Follow-up and Outcomes

All included patients received follow-up telephone interviews from January 2023 to March 2024 by trained clinical pharmacists. The primary efficacy outcome was the rate of IS or SE. IS was defined as a new focal neurological deficit of sudden onset, lasting ≥24 h, and confirmed by brain imaging (CT or MRI) consistent with ischemia.¹⁷ SE was defined as an acute vascular occlusion of an extracerebral arterial territory, objectively confirmed by imaging (angiography, computed tomography angiography, or magnetic resonance angiography) or surgical embolectomy.¹⁸ The primary safety outcome was the rate of major bleeding, as defined by the International Society of Thrombosis and Haemostasis: fatal or symptomatic bleeding event requiring transfusion of ≥ 2 units of red blood cells, involving hemoglobin drop of ≥ 2 g/dL, or occurring in a critical area/organ (intraspinal, pericardial, intracranial, retroperitoneal, intraocular, intra-articular, or intramuscular with compartment syndrome).¹⁹ Secondary clinical outcomes were clinically relevant non-major (CRNM) bleeding and all-cause mortality. CRNM bleeding was defined as overt hemorrhage that did not meet the criteria for major bleeding but required medical intervention, unscheduled physician consultation, medication discontinuation or disruption of routine daily activities.²⁰

All potential endpoint events were identified through a two-stage process involving initial screening and independent adjudication. Initially, two trained clinical pharmacists performed the initial screening via structured telephone interviews using a standardized questionnaire (Supplementary Table 1) and a subsequently reviewed of electronic medical records, which included cross-verification of outpatient and inpatient data. To ensure the capture of out-of-network events, patients were specifically asked during interviews about hospitalizations or visited an emergency department at other facility. For any such event reported, pertinent documents including the medical records, discharge summaries and imaging reports, were systematically requested for review. Finally, all identified potential events were adjudicated by two physicians, who were blinded to patient group assignment and not involved in study conduct, based on pre-defined criteria and a comprehensive review of source documentation, including imaging reports, physician notes, and laboratory data.

**Raw data**
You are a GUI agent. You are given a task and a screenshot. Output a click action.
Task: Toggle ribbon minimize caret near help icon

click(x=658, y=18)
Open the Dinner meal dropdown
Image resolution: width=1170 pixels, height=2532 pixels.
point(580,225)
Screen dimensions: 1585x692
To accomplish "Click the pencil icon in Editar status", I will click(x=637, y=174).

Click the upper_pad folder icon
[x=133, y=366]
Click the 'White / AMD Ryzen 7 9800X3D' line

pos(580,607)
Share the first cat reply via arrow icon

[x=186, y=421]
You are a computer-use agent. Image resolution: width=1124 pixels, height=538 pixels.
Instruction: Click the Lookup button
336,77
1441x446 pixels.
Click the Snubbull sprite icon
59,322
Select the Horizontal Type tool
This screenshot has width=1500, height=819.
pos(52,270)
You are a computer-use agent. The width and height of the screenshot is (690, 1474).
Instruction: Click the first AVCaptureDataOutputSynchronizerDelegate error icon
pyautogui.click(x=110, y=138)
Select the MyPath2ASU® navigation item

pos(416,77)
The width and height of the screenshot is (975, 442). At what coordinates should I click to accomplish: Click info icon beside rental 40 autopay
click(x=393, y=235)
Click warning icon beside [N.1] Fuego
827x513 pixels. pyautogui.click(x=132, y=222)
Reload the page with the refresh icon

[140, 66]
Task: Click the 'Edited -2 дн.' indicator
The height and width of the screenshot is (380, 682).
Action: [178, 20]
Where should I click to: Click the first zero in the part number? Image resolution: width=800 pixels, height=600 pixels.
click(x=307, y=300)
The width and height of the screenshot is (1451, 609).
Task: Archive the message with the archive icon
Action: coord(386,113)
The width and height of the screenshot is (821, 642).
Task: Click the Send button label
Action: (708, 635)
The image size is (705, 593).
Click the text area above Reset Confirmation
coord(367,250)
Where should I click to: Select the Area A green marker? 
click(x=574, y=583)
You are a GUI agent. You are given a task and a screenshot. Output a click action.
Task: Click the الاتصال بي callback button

**Exercise 1**
In the passage on follow-up and outcomes, what is the minimum duration of a new focal neurological deficit for it to count as an ischemic stroke (IS)?
**Exercise 2**
Continue the passage on follow-up and outcomes from where it stops.

**Response box 1**
At least 24 hours.

**Response box 2**
Statistical Analysis

Continuous variables are expressed as mean ± standard deviation. Categorical variables are expressed as frequencies or percentages. To balance baseline characteristics between the under dosed group and recommended group, the stabilized inverse probability of treatment weighting (IPTW) approach were performed. The propensity scores were calculated for each patient using a multivariate logistic regression model that included the following specified baseline covariates: age, sex, body weight, creatinine clearance, CHA₂DS₂-VASc score, HAS-BLED score, coronary heart disease, liver dysfunction, prior IS, concomitant use of antiplatelet agents, amiodarone and digoxin. Stabilized weights were calculated for each patient and subsequently truncated at the first and 99th percentiles to minimize the influence of extreme weights and improve the stability of estimates. Standardized mean differences (SMD) was used to evaluate baseline characteristics balance, where an SMD < 0.1 indicated negligible intergroup disparity.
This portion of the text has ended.